Jean-Claude Juncker Is Now President Of The European Commission. Here's What Comes Next

The European Parliament selected Jean-Claude Juncker, a former prime minister of Luxembourg, as the new president of the European Commission on Tuesday, following a controversial debate over both Juncker’s past and the direction of the commission itself. Juncker will succeed Jose Manuel Barroso, whose 10-year tenure saw the addition of 12 new European Union member states and the passage of the Treaty of Lisbon, arguably the continent’s most significant binding document. The 59-year-old native of Redange, Luxembourg, will begin a five-year term as the continent’s chief executive on Nov. 1.

The European Commission is the executive arm of the 28-member EU, but its presidency lacks the political mandate of the heads of government of each member state. Still, Juncker’s selection made waves across a continent roiled by internecine divisions, namely over fiscal austerity in Southern Europe and on how to deal with Russia. Juncker also assumes office during a period of intense Euroskepticism, after far-right nationalist parties made gains in several European Parliament elections this year. Two of the EU's most skeptical leaders, Britain’s David Cameron and Hungary’s Viktor Orban, opposed Juncker’s selection, citing concerns that the European Commission will attempt to centralize power in Brussels.

Long-term trends aside, Juncker and the European Commission must first contend with a number of immediate issues concerning the commission’s composition and direction.

The Gender Problem

The EU’s 28 member states are each responsible for choosing one member for the European Commission, and thus far, only two female candidates have been announced -- far fewer than the eight or nine preferred by the European Parliament. Juncker has called upon member state governments to nominate more women, and he has promised to give each female commission member an important policy portfolio.

The Russia Problem

The European Parliament is expected to announce a successor to Catherine Ashton, the commission’s top foreign policy official, on Wednesday. According to the Guardian, Italian Prime Minister Matteo Renzi has pushed Federica Mogherini, the country’s foreign minister, as Ashton’s replacement, despite Mogherini’s comparatively limited foreign policy experience. Veteran Polish Foreign Minister Radek Sikorski is also apparently interested in the position.

Europe faces a number of foreign policy issues, not least of which is what to do about immigrants arriving from Africa and the Middle East. But probably the biggest source of division concerns Russia, which roiled the continent this April when it seized Crimea from Ukraine but also supplies a large part of the EU's energy through its oil and gas exports. Renzi and Mogherini are thought to favor a more conciliatory policy toward Moscow. Sikorski may promote more hardline policies toward Russia, Poland's traditional adversary.

The Austerity Problem

During his candidacy for the European Commission’s presidency, Juncker earned the crucial support of the continent’s southern leaders through a pledge to reconsider Europe’s austerity policies, which mandated that Southern European countries make painful reforms in exchange for fiscal support.
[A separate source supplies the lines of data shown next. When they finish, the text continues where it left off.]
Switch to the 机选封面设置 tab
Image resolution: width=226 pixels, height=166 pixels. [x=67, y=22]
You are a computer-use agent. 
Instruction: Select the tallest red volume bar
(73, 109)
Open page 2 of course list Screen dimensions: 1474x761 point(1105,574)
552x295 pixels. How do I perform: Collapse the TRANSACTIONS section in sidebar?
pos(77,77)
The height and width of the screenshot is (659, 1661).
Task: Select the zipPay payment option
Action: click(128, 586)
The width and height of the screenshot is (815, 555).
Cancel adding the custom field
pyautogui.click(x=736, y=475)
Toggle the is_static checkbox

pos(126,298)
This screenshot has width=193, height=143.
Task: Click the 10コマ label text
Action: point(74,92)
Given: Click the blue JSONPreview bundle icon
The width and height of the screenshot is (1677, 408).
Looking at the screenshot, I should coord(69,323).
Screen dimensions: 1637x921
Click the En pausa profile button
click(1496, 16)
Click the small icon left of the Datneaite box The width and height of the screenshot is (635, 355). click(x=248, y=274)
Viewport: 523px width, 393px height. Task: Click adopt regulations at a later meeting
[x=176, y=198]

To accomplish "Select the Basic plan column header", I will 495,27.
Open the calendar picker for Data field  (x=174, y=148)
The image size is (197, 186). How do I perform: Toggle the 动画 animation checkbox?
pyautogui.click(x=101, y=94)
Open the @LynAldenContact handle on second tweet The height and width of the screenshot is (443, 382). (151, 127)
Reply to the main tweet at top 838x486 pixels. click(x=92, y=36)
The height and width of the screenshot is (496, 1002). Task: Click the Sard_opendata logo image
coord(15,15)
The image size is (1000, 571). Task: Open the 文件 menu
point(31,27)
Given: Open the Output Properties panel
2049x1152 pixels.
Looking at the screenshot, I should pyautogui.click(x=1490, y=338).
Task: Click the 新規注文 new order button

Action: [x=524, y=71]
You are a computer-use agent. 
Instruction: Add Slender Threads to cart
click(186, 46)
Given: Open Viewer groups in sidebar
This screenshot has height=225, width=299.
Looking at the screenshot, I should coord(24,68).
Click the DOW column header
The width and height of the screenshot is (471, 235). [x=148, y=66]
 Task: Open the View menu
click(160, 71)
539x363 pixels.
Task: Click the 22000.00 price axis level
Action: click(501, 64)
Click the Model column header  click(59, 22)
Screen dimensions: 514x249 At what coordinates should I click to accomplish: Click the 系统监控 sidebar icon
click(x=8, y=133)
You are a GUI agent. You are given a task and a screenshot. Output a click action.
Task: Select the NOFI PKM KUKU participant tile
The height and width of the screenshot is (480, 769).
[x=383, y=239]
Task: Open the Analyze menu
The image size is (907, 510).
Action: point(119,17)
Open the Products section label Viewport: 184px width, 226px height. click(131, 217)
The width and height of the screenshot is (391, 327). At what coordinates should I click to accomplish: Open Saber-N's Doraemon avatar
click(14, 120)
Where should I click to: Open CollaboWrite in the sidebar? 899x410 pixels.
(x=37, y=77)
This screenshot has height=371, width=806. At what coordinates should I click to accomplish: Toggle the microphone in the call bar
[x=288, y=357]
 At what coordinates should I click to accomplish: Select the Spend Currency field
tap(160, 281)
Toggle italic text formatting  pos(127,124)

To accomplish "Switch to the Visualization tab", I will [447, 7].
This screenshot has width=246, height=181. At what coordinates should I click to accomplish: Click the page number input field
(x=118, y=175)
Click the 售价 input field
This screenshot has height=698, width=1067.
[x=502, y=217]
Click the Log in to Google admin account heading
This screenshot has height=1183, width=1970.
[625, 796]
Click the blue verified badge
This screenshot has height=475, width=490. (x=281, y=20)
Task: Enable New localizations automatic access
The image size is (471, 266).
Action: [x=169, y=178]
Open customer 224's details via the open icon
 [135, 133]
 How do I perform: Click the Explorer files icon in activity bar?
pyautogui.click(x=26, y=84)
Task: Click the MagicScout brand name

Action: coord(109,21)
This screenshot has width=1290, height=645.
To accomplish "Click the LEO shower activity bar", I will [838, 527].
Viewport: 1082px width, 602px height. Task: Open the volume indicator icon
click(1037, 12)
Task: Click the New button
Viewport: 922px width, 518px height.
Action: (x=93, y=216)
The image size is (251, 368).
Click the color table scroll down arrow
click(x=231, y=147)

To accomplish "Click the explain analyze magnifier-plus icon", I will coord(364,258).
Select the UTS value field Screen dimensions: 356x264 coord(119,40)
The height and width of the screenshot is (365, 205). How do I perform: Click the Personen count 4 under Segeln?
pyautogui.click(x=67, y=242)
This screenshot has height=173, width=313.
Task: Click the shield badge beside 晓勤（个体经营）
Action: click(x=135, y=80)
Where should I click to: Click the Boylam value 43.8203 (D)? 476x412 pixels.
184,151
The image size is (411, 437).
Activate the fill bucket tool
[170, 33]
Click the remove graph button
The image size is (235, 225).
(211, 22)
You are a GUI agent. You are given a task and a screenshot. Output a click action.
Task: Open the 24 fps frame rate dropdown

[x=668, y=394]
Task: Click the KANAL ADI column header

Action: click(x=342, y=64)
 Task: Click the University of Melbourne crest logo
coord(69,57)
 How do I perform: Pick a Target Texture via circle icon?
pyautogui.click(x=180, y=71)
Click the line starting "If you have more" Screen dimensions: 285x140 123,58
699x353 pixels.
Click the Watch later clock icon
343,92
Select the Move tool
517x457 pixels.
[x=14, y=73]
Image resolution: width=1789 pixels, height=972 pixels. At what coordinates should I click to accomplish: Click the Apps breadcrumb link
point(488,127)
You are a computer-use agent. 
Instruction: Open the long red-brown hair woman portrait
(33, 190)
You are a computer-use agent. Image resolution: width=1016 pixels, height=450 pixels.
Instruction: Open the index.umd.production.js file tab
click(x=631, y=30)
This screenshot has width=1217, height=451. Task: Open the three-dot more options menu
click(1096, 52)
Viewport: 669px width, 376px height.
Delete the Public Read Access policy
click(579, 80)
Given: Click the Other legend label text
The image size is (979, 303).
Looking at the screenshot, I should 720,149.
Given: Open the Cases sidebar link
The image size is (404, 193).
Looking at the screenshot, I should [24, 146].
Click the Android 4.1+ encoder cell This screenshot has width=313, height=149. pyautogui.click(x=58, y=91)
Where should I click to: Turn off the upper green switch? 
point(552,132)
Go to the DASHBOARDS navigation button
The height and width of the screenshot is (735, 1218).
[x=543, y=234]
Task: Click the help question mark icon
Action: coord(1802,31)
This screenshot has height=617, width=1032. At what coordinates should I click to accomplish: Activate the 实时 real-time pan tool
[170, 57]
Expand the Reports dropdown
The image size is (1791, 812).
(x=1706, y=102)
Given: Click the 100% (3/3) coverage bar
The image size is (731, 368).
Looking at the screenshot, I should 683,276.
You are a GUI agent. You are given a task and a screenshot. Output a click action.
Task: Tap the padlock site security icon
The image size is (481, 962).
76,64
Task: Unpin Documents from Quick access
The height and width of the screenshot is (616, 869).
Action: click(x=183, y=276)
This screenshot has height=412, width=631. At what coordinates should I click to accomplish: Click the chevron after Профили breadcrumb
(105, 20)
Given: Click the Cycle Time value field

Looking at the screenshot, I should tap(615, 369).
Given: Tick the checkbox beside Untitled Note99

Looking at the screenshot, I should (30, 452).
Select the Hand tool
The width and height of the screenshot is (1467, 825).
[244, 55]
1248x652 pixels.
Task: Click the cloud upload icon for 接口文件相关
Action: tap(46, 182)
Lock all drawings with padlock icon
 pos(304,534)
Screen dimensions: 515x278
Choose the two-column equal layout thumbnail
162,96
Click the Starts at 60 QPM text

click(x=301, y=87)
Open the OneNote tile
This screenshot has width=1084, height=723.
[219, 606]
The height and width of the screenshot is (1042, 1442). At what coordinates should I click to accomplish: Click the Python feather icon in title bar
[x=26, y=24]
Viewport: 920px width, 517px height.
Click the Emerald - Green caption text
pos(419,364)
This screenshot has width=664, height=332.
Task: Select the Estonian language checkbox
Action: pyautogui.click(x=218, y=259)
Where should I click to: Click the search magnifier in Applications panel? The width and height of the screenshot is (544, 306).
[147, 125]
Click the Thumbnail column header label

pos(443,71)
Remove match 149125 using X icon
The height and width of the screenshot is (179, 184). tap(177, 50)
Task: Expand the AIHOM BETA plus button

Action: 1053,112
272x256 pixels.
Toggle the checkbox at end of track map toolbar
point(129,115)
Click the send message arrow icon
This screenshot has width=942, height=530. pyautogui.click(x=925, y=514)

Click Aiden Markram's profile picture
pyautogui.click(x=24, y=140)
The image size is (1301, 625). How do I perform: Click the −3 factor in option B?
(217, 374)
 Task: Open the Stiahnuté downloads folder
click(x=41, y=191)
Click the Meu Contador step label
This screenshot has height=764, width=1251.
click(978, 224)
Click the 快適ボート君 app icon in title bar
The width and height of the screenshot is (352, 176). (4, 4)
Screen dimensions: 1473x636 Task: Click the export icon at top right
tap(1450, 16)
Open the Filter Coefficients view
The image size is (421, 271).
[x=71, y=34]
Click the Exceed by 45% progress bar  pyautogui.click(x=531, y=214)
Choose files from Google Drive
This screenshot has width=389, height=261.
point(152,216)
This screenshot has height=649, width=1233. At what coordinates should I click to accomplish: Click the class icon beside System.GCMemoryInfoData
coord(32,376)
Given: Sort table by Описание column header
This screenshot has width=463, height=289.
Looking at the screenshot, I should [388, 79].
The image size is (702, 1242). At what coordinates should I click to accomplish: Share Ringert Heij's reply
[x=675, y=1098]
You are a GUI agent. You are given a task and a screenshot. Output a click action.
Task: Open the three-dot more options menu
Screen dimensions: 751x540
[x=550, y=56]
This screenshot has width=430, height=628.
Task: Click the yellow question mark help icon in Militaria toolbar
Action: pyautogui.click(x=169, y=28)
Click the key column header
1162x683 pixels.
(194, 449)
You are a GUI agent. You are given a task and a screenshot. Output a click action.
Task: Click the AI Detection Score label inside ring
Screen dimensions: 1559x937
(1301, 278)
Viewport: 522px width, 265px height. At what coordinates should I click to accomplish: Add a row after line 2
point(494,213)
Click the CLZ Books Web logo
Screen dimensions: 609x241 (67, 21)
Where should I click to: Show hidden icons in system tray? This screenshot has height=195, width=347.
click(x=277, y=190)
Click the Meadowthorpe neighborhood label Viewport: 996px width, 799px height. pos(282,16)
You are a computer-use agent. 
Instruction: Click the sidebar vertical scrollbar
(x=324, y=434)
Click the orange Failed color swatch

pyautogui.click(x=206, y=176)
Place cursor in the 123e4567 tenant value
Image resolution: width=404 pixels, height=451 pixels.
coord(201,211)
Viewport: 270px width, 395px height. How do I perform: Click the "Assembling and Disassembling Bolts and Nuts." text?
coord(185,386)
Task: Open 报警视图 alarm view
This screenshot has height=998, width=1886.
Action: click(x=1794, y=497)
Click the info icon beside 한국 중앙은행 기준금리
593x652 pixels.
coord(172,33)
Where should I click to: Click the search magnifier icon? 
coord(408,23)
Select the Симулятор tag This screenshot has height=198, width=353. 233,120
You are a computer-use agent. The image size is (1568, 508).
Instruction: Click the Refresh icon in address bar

Such policies tend to be unpopular in countries including Italy, Spain and Greece, with shrinking economies and relatively high levels of debt, which had to enact severe budget cuts after the 2008 global financial crisis. They are much better received in Germany, the biggest European economy, whose electorate tends to view those cuts as a way for Southern European nations to maintain fiscal discipline.  

In remarks given to the European Parliament on Tuesday, Juncker said he did not believe Europe “can build sustainable growth on ever-growing mountains of debt” and pledged to unleash 300 billion euros in public and private investment over the next three years.

Juncker’s support for rethinking austerity provided him with a direct personal benefit -- Italy, a founding member and the third-biggest economy in the euro area, may otherwise have not supported him for the job. Meanwhile, Juncker must also make peace with the British, whose prime minister, David Cameron, strongly opposed Juncker’s nomination. Britain has expressed reservations about tighter integration with Europe, and it plans to hold a referendum in 2017 on whether to stay in the E.U.

One thing to watch for in the coming days will be whether Juncker can mollify the British by giving their commissioner a prominent policy portfolio. But in the meantime, Juncker has at least reassured London that no new nations will join the continent’s governing bodies during his years -- a blow to Scottish hopes for independence.